Sarah wondered what these women w
ere really thinking. Did they feel lonely or liberated? Bottled up with rage, or drowning in apathy? She, who loathed group therapy, found herself wanting less talk about money and more about misery. She wanted someone to break down.
Perhaps that was why, when Ruby tipped her head and asked, “How are you doing?” she let the truth drop so abruptly.
“Not so great. I think I’m being haunted by my husband’s ghost.”
She expected silence. She thought her words would stain the atmosphere like a glass of red wine spilled on the carpet. But the reaction was just the opposite. The group seemed to bubble into life.
“Have you seen him?”
“Do you talk to him?”
“How does he look?”
She told them about the two occasions when she had seen David’s ghost, and explained how she had often sensed his invisible presence, and all the while the women nodded, as if she were giving a recipe for chocolate chip cookies. When she finished, the red-haired professor spoke for the first time.
“It’s not that unusual. Statistics show that widows are the most likely demographic group to report contact with the dead, everything from sightings of apparitions to vague feelings that ghosts are present.”
“Of course,” Ruby interrupted, clearly impatient at words like demographic, “women are much more psychic than men.”
“I don’t know about being psychic,” the professor pressed on, “but women are more pious, and that makes them more likely to believe in ghosts, whether or not they’re real.”

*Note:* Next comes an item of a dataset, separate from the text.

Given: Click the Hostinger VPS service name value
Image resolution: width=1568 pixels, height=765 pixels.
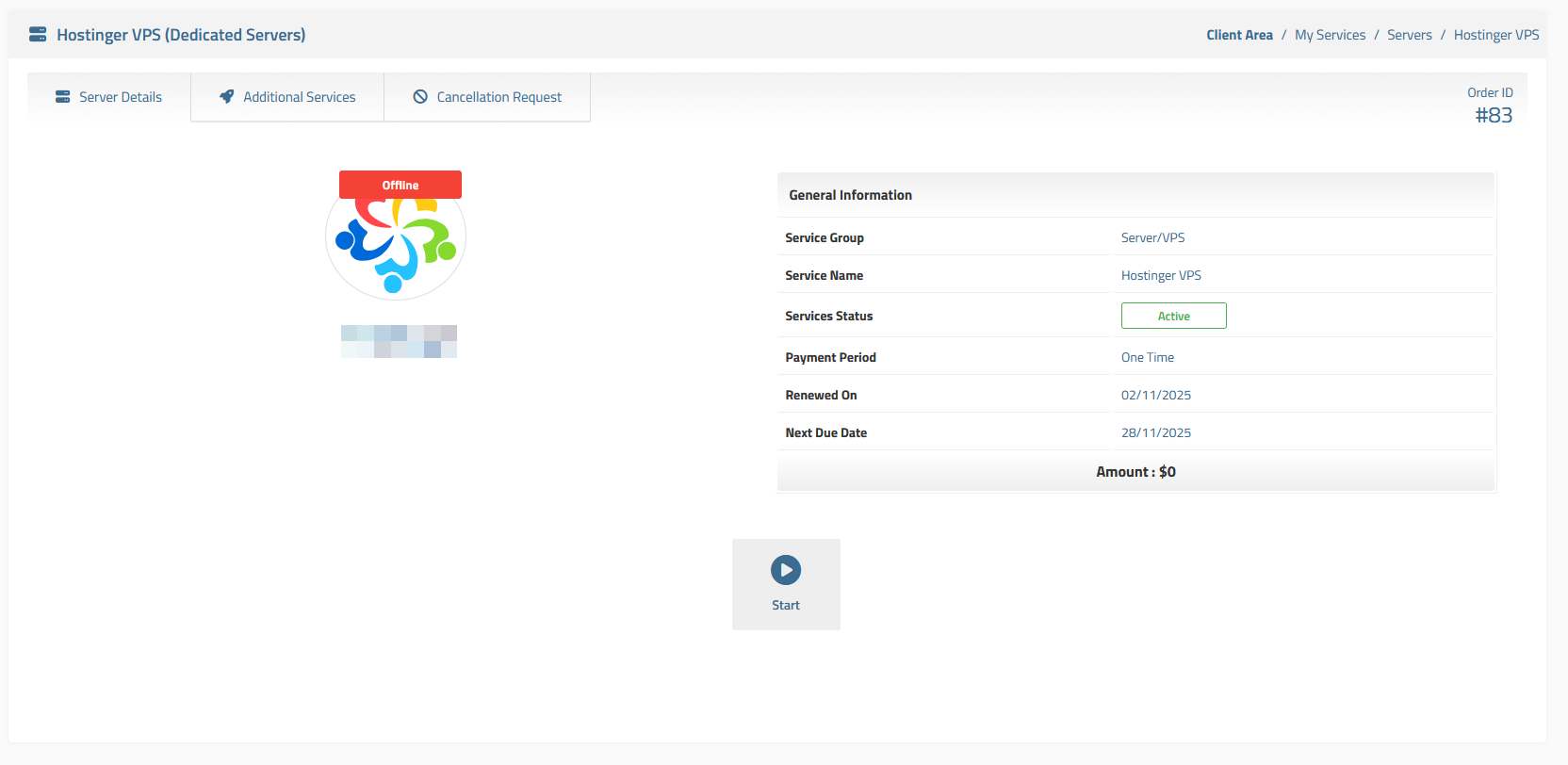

“They’re real all right.” An older widow spoke up. “I saw one in my grandmother’s backyard in Missouri, when I was eight years old. It was Thanksgiving morning and I was inside, reading in a window seat, and when I looked out there was a man standing under the big elm. It was my grandfather, clear as day. I recognized him from the pictures in Gran’s bedroom. He died of a heart attack before I was born, right in the middle of a church service, and Gran always said that meant he’d gone straight to heaven. He was still wearing his Sunday best when I saw him, and it was windy, and his hair was blowing, and he looked cold. But he was gone in an instant, like it was just a thought that had flashed across my mind.”